Key market movements and supply data
Data tracked across the Solana ecosystem highlights a notable drop in stablecoin reserves. Over the past seven days, stablecoin supply on Solana fell by roughly 5.5% to about $15.01 billion. Because stablecoins serve as the primary capital rail for decentralized trading and liquidity provisioning, this decline often translates into reduced buying power and fewer inflows into SOL trading pairs.
At the same time, SOL has declined roughly 21% from its peak this month and is about 5% lower on the week, underscoring the intensifying downside pressure.
These on-chain changes arrive as macro headlines also weigh on risk assets. Renewed U.S.–China tariff tensions and an ongoing U.S. government shutdown have injected extra uncertainty into global markets, prompting many investors to retreat from higher-risk holdings until clearer signals emerge.
Macro calendar risk: U.S. CPI in focus
Traders are also bracing for the U.S. Consumer Price Index (CPI) release. The delayed report, now scheduled for Oct. 24, is a key input for Federal Reserve decisions and could materially influence crypto market sentiment.
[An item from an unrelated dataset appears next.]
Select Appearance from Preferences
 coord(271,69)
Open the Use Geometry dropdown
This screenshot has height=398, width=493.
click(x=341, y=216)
A hotter CPI print would likely amplify rate-hike fears and compound selling across cryptocurrencies, while a cooler-than-expected reading could restore some risk appetite and support a rebound in SOL.
Technical picture: bearish crossover and momentum indicators
On the daily chart, Solana’s price action has formed a bearish crossover: the 20-day simple moving average has crossed below the 50-day SMA, signaling weakening short-to-medium-term momentum and increasing the probability of a continued downtrend.

SOL price has formed a bearish crossover on the daily chart
Beyond moving averages, SOL remains trading under the 200-day exponential moving average, a commonly watched trend filter and psychological resistance zone near $200. Other momentum indicators are aligned with the bearish case: the Supertrend has flipped red and the MACD is tracking lower, both pointing toward ongoing selling pressure.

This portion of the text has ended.